SOME EQUIDISTANTLY SPACED SETS BY DULLARDS WOULDN’T GO AMISS
At around teatime on July 13, 1985, it was possible for the naked eye to see two things from outer space. The first was the Great Wall of China. The second was the mass exodus to the toilets as George Thorogood and the Destroyers’ set was beamed live via satellite to a country that had no idea who they were. Twenty years may have elapsed, but people’s need to wee is just as strong as it always was. Thank God, then, for Annie Lennox, Velvet Revolver and Miss Dynamite.
EXPLOIT ANY LYRICAL AMBIGUITIES TO CREATE A MEANINGFUL MOMENT OF POP REVISIONISM
We all remember that moment during I Don’t Like Mondays, when Bob punched the air and told us that the lesson today was ‘HOWTODIE!’. “Yes!” we all thought to ourselves, “because, when you think about it, the lesson today is how to die.” For a while it seemed as if you could take any sad song and pretend it was about Ethiopia. Take Drive by the Cars. “Well put,” we thought. “Who is going to drive the starving home tonight? NO-ONE. That’s who.” Whatever today’s moments of thought-provoking lyrical ambiguity are, one suspects they won’t happen during Velvet Revolver’s set.

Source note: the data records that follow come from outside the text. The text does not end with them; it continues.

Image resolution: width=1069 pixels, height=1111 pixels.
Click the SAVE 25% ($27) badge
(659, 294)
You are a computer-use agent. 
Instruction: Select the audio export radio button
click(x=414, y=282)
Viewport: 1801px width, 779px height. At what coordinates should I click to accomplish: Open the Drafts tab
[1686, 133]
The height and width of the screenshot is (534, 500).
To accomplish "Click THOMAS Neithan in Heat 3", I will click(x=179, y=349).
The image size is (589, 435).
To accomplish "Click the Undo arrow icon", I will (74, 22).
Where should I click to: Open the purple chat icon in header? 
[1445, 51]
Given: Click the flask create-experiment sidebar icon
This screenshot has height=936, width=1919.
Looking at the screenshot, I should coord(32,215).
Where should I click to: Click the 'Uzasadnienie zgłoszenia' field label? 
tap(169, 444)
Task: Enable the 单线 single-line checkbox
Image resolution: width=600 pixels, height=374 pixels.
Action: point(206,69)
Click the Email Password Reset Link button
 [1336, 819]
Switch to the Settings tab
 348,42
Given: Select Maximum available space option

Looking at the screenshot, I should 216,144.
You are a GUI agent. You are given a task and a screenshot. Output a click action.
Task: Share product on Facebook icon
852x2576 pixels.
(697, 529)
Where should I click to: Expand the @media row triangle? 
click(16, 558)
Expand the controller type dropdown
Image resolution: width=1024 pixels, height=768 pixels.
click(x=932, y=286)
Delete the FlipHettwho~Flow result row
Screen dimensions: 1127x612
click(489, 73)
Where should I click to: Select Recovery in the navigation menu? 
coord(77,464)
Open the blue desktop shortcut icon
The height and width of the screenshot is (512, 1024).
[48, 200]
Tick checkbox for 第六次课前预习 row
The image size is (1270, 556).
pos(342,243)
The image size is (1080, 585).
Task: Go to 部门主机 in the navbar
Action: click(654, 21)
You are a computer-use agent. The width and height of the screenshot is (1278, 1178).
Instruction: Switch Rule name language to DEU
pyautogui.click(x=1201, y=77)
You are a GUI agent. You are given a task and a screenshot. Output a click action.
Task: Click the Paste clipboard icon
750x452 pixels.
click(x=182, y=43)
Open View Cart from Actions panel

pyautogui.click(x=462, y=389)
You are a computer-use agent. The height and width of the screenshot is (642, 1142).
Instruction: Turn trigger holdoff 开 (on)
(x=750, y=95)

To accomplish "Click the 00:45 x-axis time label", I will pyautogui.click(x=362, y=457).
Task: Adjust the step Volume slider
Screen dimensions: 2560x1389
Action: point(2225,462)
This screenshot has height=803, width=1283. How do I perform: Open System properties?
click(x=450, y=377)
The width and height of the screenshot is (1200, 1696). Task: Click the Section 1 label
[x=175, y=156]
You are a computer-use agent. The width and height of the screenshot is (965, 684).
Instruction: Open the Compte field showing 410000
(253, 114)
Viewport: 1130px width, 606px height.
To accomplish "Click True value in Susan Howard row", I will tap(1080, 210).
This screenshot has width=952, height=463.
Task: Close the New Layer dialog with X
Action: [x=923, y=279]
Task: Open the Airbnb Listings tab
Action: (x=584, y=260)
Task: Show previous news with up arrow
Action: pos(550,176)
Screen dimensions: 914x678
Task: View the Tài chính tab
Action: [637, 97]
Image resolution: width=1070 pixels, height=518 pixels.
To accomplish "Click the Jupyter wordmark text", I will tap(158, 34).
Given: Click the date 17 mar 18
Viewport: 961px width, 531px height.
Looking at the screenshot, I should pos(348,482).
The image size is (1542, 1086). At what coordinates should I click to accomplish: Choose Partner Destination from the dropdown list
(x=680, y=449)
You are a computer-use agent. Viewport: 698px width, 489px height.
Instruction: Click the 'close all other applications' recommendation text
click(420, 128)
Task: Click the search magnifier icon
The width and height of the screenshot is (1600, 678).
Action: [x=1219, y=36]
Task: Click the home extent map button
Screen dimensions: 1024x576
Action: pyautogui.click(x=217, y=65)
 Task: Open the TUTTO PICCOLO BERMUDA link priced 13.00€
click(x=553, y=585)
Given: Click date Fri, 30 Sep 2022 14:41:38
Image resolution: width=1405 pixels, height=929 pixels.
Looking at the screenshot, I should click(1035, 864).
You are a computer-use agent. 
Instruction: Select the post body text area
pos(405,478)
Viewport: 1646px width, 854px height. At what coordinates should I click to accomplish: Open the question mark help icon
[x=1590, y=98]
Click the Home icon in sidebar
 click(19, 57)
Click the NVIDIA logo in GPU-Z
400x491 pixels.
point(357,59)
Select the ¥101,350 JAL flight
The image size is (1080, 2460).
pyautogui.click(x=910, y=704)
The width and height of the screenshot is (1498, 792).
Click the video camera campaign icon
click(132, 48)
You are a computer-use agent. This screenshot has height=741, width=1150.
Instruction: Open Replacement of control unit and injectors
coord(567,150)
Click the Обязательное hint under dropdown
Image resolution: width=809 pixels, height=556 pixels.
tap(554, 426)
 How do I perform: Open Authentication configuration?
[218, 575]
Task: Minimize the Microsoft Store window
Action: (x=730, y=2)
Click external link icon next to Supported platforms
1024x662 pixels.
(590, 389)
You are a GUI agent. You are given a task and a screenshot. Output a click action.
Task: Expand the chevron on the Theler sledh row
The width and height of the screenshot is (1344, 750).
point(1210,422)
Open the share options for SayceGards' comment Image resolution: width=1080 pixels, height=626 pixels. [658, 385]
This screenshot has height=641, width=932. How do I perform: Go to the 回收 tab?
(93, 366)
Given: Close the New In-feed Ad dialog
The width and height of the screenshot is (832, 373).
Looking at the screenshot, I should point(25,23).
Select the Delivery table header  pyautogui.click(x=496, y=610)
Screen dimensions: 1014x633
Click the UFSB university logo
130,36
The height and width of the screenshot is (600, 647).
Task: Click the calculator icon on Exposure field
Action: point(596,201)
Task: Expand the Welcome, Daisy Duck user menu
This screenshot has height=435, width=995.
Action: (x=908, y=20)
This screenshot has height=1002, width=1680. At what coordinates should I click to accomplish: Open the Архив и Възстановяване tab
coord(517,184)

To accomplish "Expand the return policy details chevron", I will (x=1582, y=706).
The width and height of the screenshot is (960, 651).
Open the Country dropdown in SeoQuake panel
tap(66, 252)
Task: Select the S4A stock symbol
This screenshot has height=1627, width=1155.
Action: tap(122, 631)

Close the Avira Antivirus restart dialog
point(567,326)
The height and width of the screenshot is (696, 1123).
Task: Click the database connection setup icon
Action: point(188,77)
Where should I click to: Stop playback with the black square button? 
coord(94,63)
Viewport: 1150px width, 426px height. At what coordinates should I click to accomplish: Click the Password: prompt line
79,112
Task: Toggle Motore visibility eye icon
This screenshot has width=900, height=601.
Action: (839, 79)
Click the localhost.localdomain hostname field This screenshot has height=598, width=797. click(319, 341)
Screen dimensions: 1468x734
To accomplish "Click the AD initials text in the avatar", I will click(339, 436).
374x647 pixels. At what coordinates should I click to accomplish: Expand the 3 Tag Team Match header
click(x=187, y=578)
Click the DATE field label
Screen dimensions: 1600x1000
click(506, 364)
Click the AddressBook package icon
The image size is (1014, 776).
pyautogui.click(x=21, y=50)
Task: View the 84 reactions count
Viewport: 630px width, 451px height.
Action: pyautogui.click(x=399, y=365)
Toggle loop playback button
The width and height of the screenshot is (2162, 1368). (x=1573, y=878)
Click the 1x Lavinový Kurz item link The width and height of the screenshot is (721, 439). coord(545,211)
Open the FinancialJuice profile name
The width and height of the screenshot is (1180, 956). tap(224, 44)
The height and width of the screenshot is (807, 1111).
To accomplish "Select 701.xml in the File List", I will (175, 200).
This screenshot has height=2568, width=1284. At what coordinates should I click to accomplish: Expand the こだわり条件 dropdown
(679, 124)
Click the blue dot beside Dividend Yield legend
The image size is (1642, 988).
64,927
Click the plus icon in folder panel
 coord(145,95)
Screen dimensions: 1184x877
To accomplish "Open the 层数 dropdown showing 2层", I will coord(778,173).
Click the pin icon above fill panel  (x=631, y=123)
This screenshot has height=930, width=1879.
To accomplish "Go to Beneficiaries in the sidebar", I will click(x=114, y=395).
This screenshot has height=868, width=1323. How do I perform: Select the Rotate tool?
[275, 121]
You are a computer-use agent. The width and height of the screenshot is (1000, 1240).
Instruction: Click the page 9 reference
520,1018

RE-FORM THE BAND ONLY IF THE CLASSIC LINE-UP IS AVAILABLE
Makeshift line-ups don’t work. Take, for instance, Led Zeppelin’s Live Aid set, in which the mercurial genius of the late John Bonham was replaced with the torpid utilitarian thud of Phil Collins. Perhaps it was with this in mind that Bob stipulated the Spice Girls re-form with all their classic line-up or not bother at all. Surely if Pink Floyd could patch up their differences, five dancers who were briefly popular in the late 1990s could do the same? Alas, Bob seems to have forgotten his rule with regard to Queen’s appearance. Unless the Jim Henson workshop is frantically putting the final touches to a giant airborne Freddie with 30ft hands that clap in time with Radio Ga-Ga, the group’s scheduled appearance today is a potential worry.
TRY NOT TO LET ANY OLD TOM, DICK OR HARRY ON STAGE FOR THE FINALE
In 1985 we cringed as A-list stars such as Freddie Mercury and David Bowie craned their superstar necks to sing into microphones wielded by the likes of Harvey Goldsmith and Big Country’s bassist! Can we have some security this time? Otherwise, I foresee a Live 8 finale that involves Elton, Bono and Chris Martin trying to wrest a bit of mike action from the drummer of Snow Patrol.